• EXERCISE DESCRIPTION:
Leave out the pictures and restate exactly, and only, the lines from the one that contains "Open the navigation hamburger menu" through the final line of the material below.

• DATA FOR ANALYSIS:
▬▬▬▬▬▬▬▬▬▬
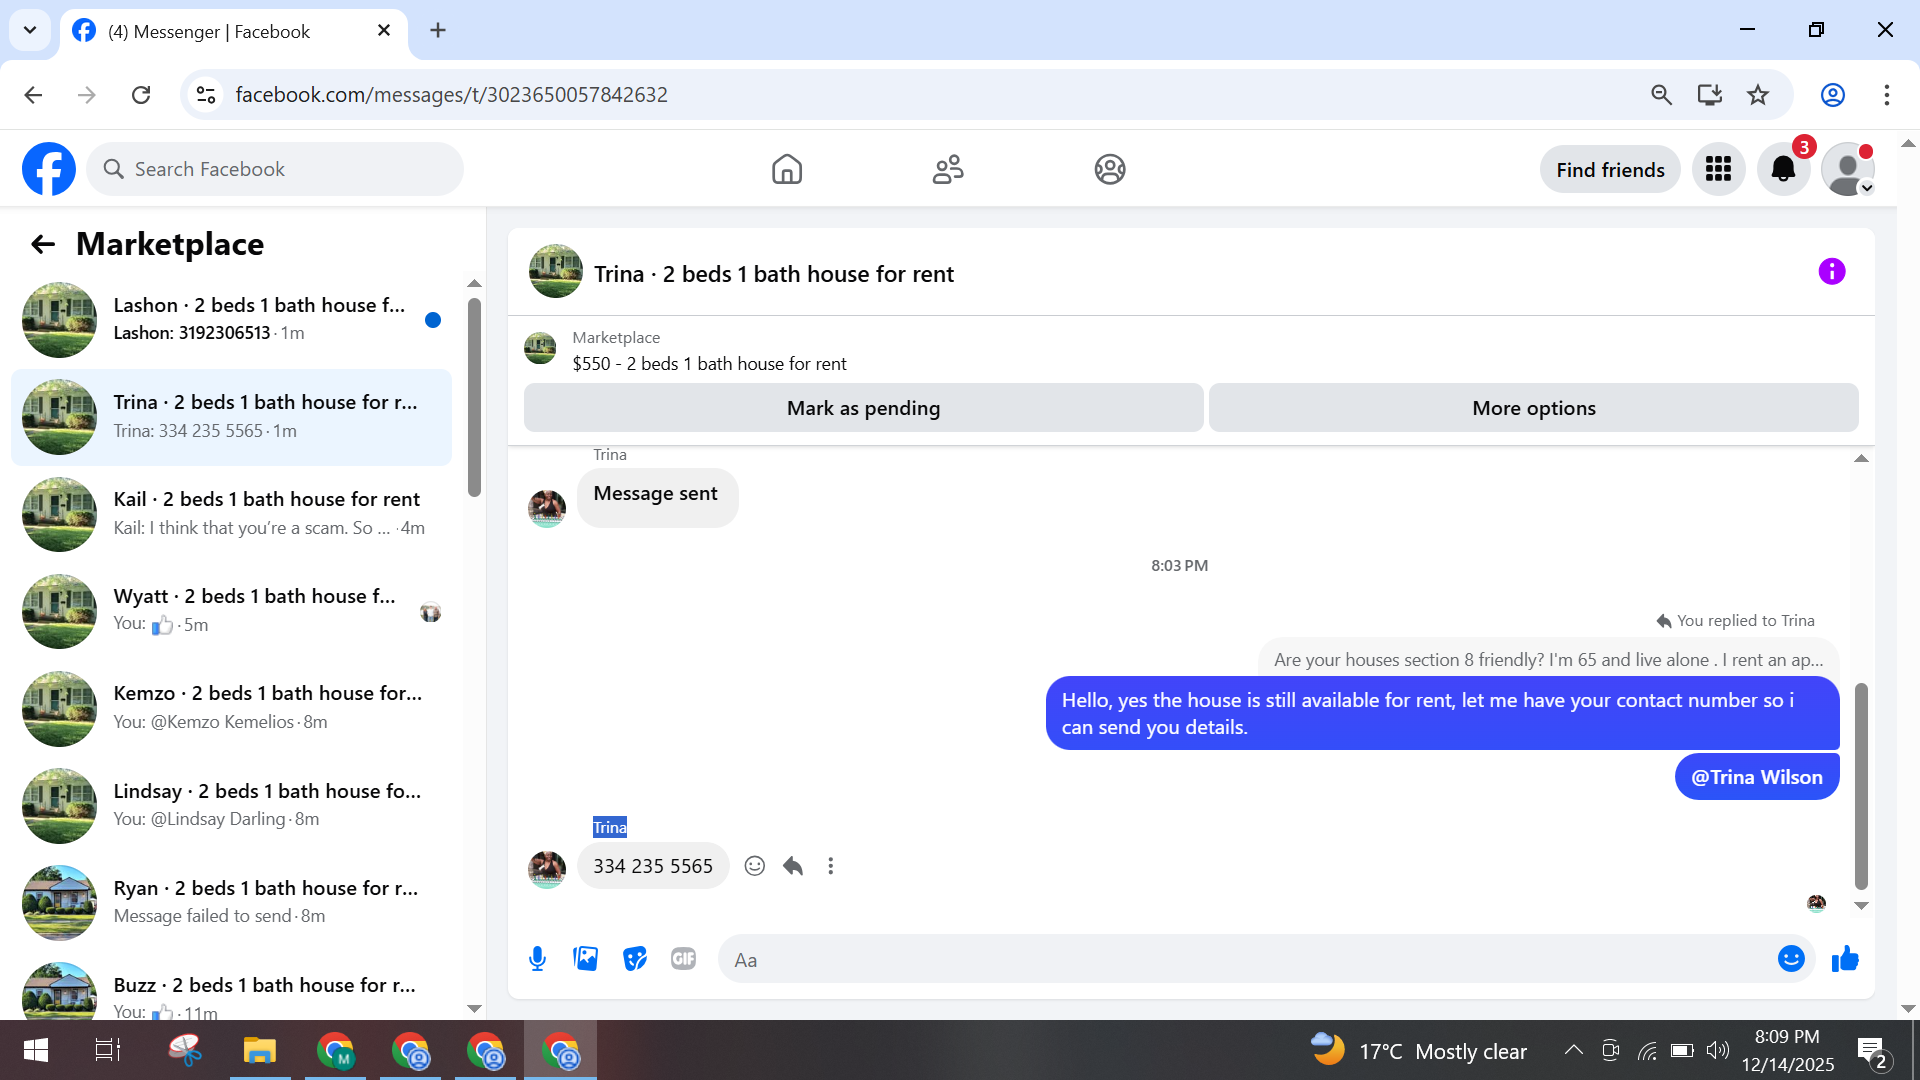Open conversation information purple icon
The image size is (1920, 1080).
tap(1831, 272)
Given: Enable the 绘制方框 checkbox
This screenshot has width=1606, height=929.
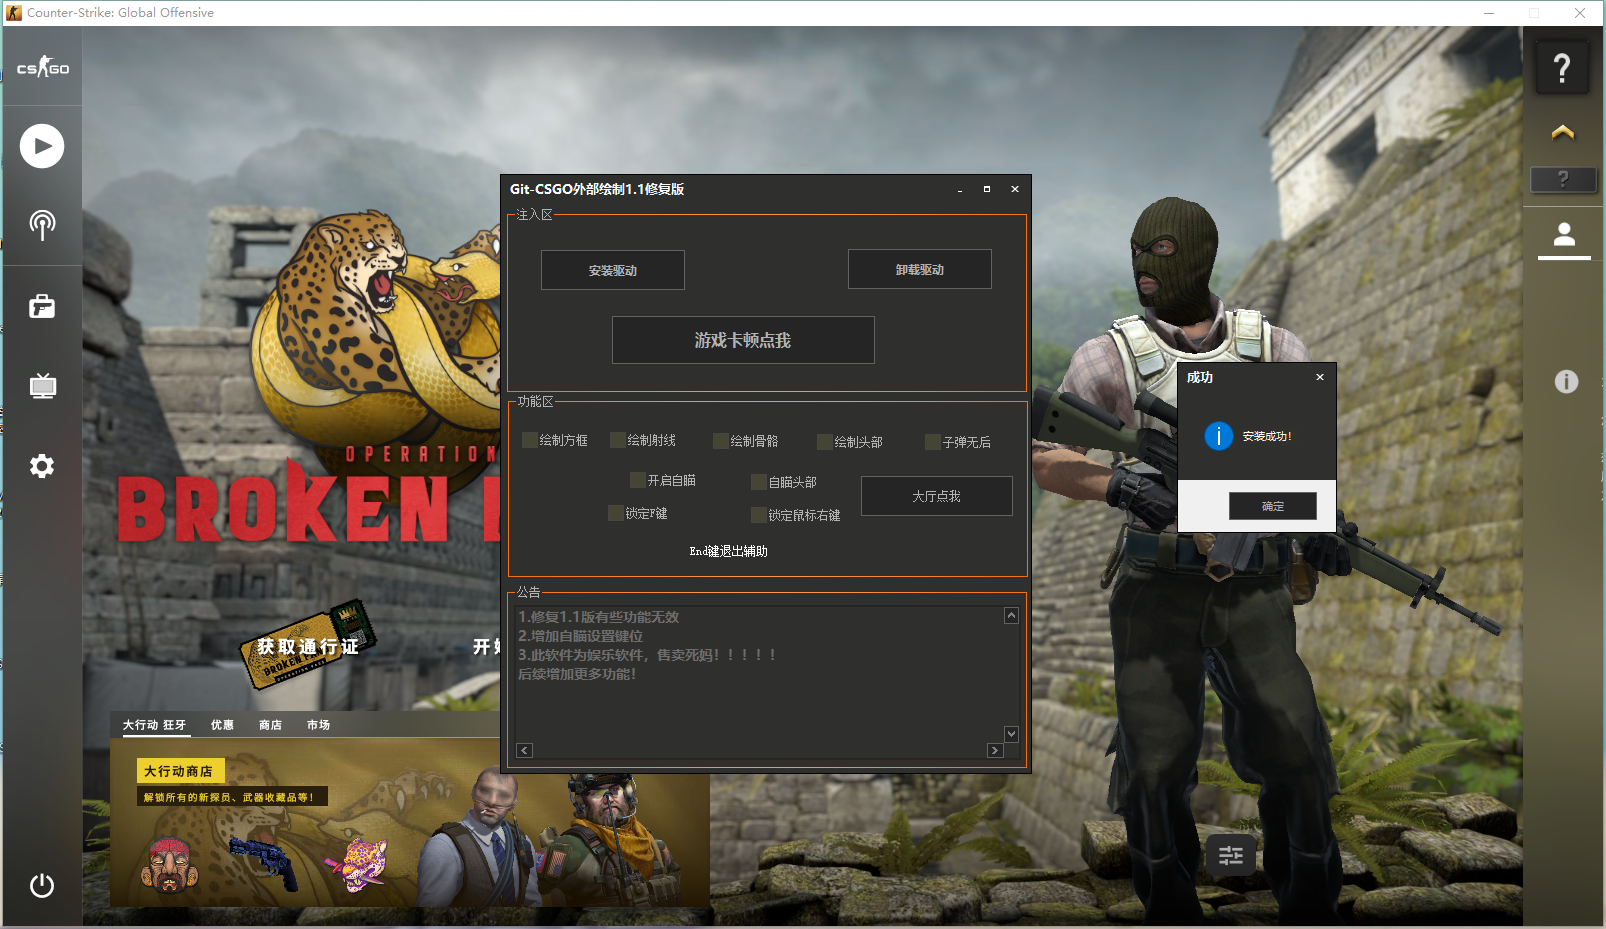Looking at the screenshot, I should [x=530, y=440].
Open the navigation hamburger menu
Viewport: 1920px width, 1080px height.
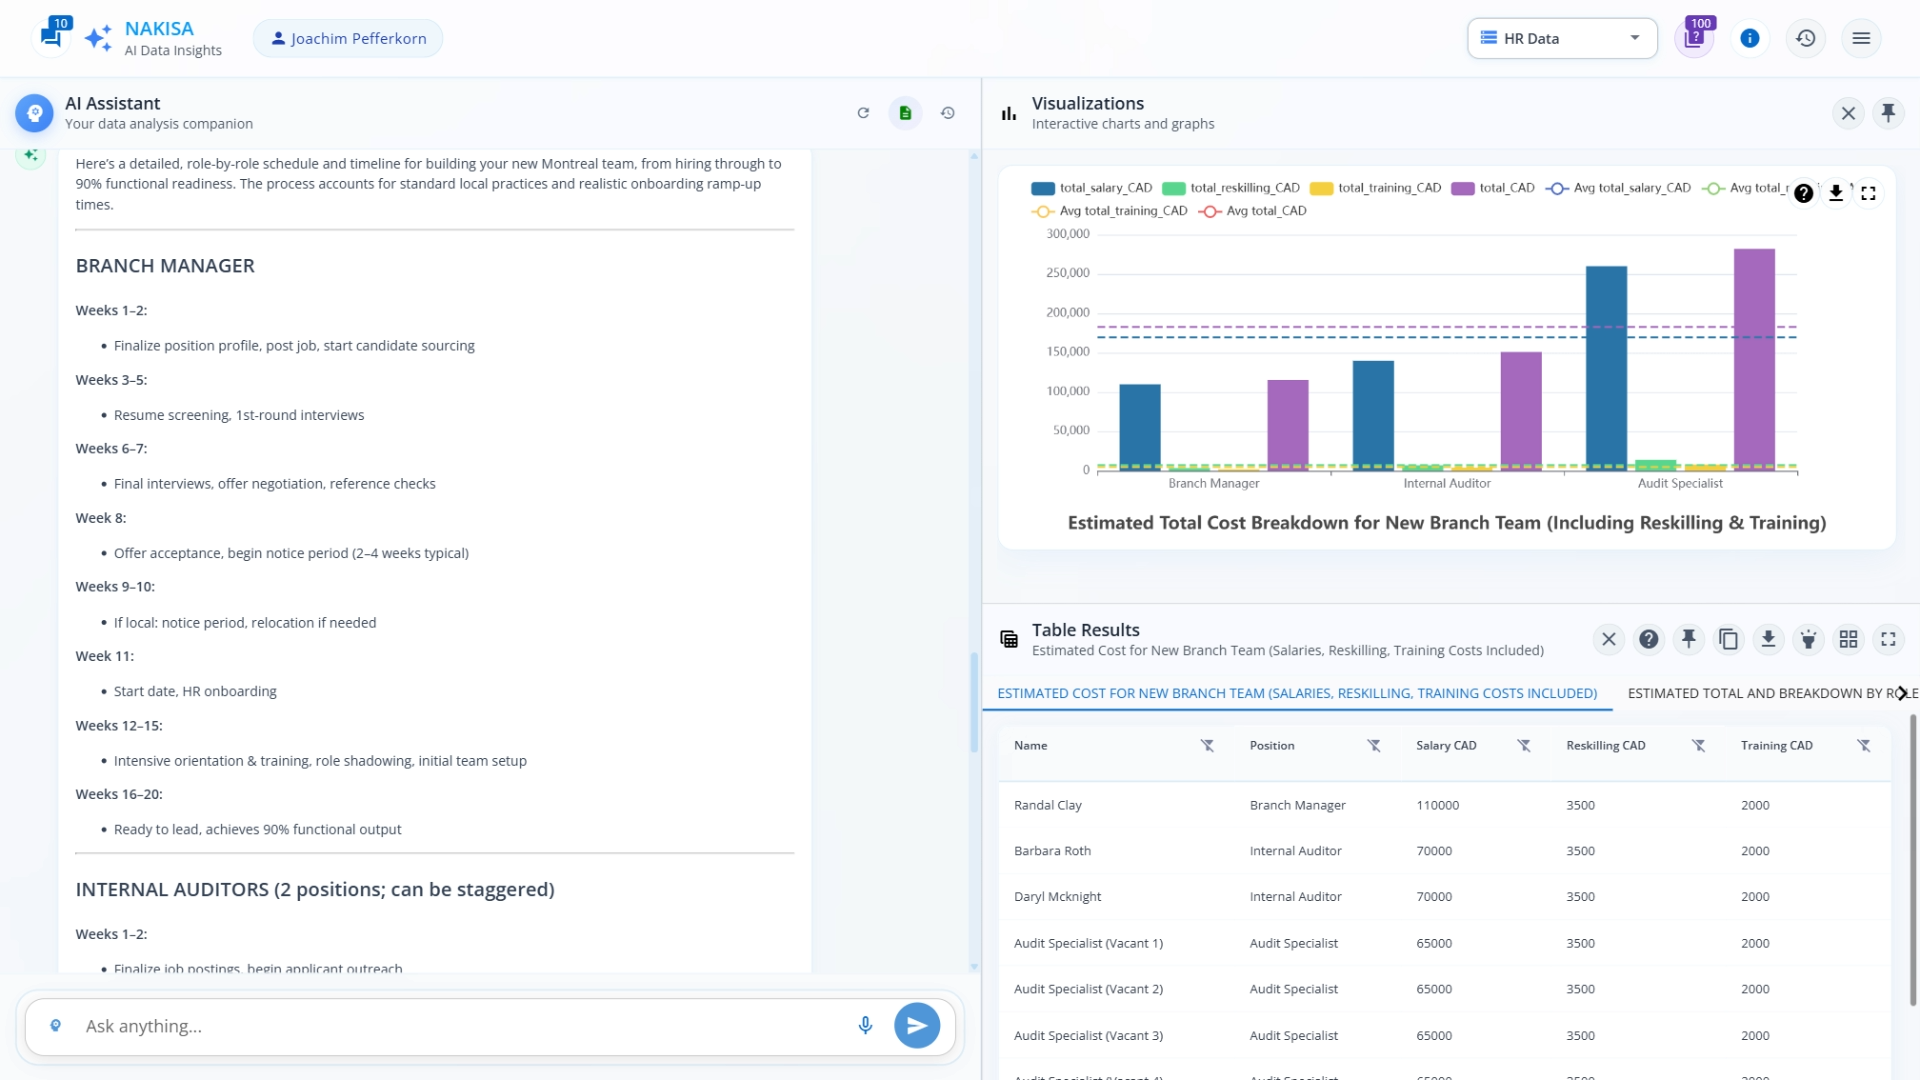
▬▬▬▬▬▬▬▬▬▬
• REPLY:
Open the navigation hamburger menu
Viewport: 1920px width, 1080px height.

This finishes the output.